Myotonic dystrophy type 1 (DM1), also known as Steinert disease, is a neuromuscular disorder. This rare genetic disorder affects around one in 8,000 people, making it the most common muscular disease in adults. DM1 is characterised by multi-systemic symptoms, particularly in skeletal muscles (progressive weakness and atrophy, myotonia), cardiac muscle (conduction disorders) and the central nervous system. The genetic mutation causing the disease corresponds to the abnormal amplification of a repeated (CTG) DNA sequence in the DMPK gene. Despite several ongoing clinical trials and therapeutic approaches being evaluated in pre-clinical research, no treatment is currently available for DM1 patients.
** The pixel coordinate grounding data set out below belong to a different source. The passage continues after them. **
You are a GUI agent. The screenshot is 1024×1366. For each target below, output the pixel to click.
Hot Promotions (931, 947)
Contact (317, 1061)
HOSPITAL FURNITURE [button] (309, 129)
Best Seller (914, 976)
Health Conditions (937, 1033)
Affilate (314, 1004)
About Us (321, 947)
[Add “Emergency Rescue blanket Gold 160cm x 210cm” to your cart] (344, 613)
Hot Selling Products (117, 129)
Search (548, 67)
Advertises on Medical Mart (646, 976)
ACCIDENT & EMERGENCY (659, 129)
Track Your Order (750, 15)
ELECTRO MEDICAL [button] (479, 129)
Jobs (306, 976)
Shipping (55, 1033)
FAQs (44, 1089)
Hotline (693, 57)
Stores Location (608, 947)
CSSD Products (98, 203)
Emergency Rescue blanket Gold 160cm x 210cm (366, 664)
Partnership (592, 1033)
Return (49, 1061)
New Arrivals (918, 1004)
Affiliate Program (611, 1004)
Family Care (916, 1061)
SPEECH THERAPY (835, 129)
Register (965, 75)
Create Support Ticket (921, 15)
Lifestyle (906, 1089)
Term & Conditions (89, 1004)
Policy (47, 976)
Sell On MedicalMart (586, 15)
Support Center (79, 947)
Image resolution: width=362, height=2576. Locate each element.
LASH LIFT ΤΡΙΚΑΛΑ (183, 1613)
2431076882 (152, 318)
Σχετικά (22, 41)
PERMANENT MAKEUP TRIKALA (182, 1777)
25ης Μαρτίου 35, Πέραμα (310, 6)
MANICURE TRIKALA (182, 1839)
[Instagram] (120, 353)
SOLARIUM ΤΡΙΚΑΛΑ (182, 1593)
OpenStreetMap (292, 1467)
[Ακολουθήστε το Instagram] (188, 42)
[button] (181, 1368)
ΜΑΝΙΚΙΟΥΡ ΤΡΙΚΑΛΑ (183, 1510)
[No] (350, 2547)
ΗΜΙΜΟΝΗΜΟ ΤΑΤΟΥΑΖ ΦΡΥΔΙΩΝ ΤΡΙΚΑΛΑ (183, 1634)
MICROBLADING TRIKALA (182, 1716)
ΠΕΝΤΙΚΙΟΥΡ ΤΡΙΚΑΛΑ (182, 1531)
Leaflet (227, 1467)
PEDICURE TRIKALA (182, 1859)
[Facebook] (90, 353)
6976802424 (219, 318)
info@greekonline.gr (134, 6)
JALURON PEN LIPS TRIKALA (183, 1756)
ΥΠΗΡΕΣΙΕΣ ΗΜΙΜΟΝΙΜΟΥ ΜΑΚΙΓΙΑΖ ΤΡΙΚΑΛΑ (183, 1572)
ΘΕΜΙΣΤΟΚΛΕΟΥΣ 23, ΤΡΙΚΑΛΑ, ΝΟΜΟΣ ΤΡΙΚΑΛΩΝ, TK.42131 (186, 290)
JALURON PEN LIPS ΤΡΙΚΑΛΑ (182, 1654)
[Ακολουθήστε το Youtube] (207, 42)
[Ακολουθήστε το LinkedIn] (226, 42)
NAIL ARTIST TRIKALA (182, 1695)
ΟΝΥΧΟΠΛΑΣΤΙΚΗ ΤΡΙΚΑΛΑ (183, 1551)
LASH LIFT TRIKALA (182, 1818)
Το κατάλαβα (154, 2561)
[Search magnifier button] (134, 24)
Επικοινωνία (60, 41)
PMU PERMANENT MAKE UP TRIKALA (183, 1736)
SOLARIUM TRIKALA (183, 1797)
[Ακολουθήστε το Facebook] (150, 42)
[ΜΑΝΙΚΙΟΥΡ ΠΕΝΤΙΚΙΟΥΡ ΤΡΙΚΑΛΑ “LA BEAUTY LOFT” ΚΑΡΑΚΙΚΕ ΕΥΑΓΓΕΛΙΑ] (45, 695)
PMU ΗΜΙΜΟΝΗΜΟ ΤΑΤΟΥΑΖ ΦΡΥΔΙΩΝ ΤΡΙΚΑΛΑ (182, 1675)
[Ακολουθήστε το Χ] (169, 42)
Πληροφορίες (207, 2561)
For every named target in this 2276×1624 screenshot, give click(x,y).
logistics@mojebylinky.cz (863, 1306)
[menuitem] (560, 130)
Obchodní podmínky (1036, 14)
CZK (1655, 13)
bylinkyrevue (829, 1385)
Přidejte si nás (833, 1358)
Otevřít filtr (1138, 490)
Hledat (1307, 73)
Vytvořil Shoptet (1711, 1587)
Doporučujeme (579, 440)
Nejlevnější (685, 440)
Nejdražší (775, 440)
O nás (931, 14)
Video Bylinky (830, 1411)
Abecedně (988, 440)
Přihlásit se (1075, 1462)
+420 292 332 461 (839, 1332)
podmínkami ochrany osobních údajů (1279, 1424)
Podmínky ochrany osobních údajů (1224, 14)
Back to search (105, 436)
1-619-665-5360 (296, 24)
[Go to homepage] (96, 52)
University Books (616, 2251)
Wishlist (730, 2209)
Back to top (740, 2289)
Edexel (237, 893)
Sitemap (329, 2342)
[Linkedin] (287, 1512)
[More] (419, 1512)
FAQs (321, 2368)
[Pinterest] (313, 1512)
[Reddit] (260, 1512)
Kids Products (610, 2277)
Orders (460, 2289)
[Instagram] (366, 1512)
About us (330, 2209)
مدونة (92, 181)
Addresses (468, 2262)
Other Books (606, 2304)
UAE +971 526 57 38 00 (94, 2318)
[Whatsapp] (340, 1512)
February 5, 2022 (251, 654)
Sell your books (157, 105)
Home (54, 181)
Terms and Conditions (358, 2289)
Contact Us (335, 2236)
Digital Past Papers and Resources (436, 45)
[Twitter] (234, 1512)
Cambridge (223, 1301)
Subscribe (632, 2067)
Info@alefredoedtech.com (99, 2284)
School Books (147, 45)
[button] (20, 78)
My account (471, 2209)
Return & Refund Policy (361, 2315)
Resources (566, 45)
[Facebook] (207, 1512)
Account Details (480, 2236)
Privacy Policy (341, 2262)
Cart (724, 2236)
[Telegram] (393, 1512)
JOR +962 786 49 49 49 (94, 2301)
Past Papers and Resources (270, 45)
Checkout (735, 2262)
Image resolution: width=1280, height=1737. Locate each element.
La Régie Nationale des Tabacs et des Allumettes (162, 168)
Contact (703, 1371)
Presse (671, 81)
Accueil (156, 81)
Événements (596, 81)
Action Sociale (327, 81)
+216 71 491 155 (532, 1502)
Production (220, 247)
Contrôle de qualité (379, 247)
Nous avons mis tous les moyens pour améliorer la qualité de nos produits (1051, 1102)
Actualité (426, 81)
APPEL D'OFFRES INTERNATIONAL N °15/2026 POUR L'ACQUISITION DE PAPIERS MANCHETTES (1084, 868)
Researchers at the Institute of Myology*, in collaboration with two Belgian teams from the University of Liège, have developed a promising new gene therapy approach. This strategy consists in silencing expression of the mutated DMPK gene that causes DM1 using a technique called CRISPRi (or CRISPR interference). This tool is derived from the CRISPR/Cas9 system, the inventors of which were awarded the Nobel Prize in 2020. In experiments on cultured muscle cells from DM1 patients, the researchers demonstrated the effectiveness of this method in silencing expression of the DMPK gene by more than 80%, thereby correcting the cellular abnormalities specific to DM1. Finally, they demonstrated that this approach, due to its design, was also highly specific, potentially limiting possible side-effects.
These results are very encouraging and suggest that inhibition of the DMPK gene using the CRISPRi method could be a promising therapeutic option for treating DM1.
* Florent Porquet, Maria Kondili, Denis Furling et Arnaud Klein work in the team Repeat Expansions & Myotonic Dystrophy (REDs) at the Myology Centre for Research.